Foundation models (FM), such as large language models (LLMs), which are large-scale machine learning (ML) models, have demonstrated remarkable adaptability in various downstream software engineering (SE) tasks, such as code completion, code understanding, and software development. As a result, FM leaderboards, especially those hosted on cloud platforms, have become essential tools for SE teams to compare and select the best third-party FMs for their specific products and purposes. However, the lack of standardized guidelines for FM evaluation and comparison threatens the transparency of FM leaderboards and limits stakeholders' ability to perform effective FM selection. As a first step towards addressing this challenge, our research focuses on understanding how these FM leaderboards operate in real-world scenarios ("leaderboard operations") and identifying potential leaderboard pitfalls and areas for improvement ("leaderboard smells"). In this regard, we perform a multivocal literature review to collect up to 721 FM leaderboards, after which we examine their documentation and engage in direct communication with leaderboard operators to understand their workflow patterns. Using card sorting and negotiated agreement, we identify 5 unique workflow patterns and develop a domain model that outlines the essential components and their interaction within FM leaderboards. We then identify 8 unique types of leaderboard smells in LBOps. By mitigating these smells, SE teams can improve transparency, accountability, and collaboration in current LBOps practices, fostering a more robust and responsible ecosystem for FM comparison and selection.
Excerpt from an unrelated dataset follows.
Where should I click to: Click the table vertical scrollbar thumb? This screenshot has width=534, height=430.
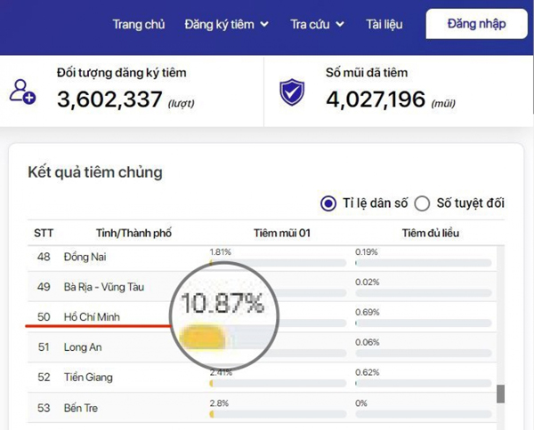tap(500, 393)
翻译：基础模型（FM），例如作为大规模机器学习（ML）模型的大语言模型（LLM），已在代码补全、代码理解和软件开发等多种下游软件工程（SE）任务中展现出卓越的适应性。因此，FM排行榜，尤其是托管在云平台上的那些，已成为SE团队为其特定产品和目的比较与选择最佳第三方FM的重要工具。然而，由于缺乏FM评估与比较的标准化指南，FM排行榜的透明度受到威胁，并限制了利益相关者进行有效FM选择的能力。作为应对这一挑战的第一步，我们的研究聚焦于理解这些FM排行榜在真实场景中的运作方式（"排行榜操作"），并识别潜在的排行榜缺陷与改进领域（"排行榜异味"）。为此，我们进行了一项多源文献综述，收集了多达721个FM排行榜，随后我们审查其文档并与排行榜操作者直接沟通，以理解其工作流程模式。通过卡片分类与协商一致，我们识别出5种独特的工作流程模式，并构建了一个领域模型，该模型勾勒出FM排行榜内部的基本组件及其交互方式。接着，我们识别出LBOps中8种独特的排行榜异味类型。通过缓解这些异味，SE团队可以提升当前LBOps实践中的透明度、问责制与协作性，从而为FM的比较与选择培育一个更稳健、更负责任的生态系统。